Doch wenn ein den Sportwetten zugetaner Mensch immer mehr seine sozialen Kontakte oder auch die Karriere vernachlässigt und vermehrt Zeit am Computer oder am Handy verbringt, um auf Sportereignisse zu tippen, deren Existenz der breiten Masse gar nicht bekannt ist, sollte man im Umfeld hellhörig werden.
Spielsucht hat nichts mit Intelligenz oder gesellschaftlicher Klasse zu tun
Den Fehler, Spielsucht mit fehlender Intelligenz gleichzusetzen, sollte man derweil nicht machen. Denn auch Menschen mit angesehenen und gut bezahlen Berufen driften in die (Online-)Welt bestehend aus Sportwetten und Casinos ab.
Und gerade diese Gruppe versteht es dank ihrer Intelligenz nicht selten besonders gut, ihre Spielsucht vor der Öffentlichkeit und selbst der Familie zu verbergen.
Bis zur Einsicht dauert es meistens lange
Dass Betroffene bei Nachfragen nach ihrem Spielverhalten erst einmal abweisend reagieren und versichern, alles im Griff zu haben, ist völlig normal. Und sollte dem näheren Umfeld nicht als ausreichende Erklärung dienen, zumal Spielsüchtige häufig gar nicht erkennen, ein problematisches Verhalten an den Tag zu legen.
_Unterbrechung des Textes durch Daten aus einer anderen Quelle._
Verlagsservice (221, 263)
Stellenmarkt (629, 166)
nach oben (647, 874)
Diese Einsicht allerdings ist das Wichtigste, um die Dinge wieder in die richtigen Bahnen zu lenken und die Probleme in den Griff zu bekommen.
Viele Gespräche mit dem Partner, engen Freunden oder Verwandten sind der erste Schritt, womit sich noch nicht ganz so tief in der Spielsucht gefangene Menschen noch vor Schlimmerem bewahren lassen. Reicht die Öffnung anderen gegenüber schon nicht mehr aus, ist in einem zweiten Schritt professionelle Hilfe dringend angeraten.
Fazit: Das Umfeld ist besonders gefordert
Kurz zusammengefasst bleibt als Fazit, dass mehr Menschen ein problematisches Spielverhalten aufweisen, als man vermuten würde. Auch, weil gewisse Verhaltensweisen nicht zwingend sofort mit Spielsucht in Verbindung gebracht werden können, erst recht nicht von den Betroffenen selbst.
Genau deshalb bedarf es einer hohen Sensibilität, wenn sich Menschen im näheren Umfeld plötzlich ungewöhnlich verhalten und immer mehr Zeit mit Sportwetten und/oder Casino-Spielen verbringen, um gegebenenfalls helfend einschreiten zu können.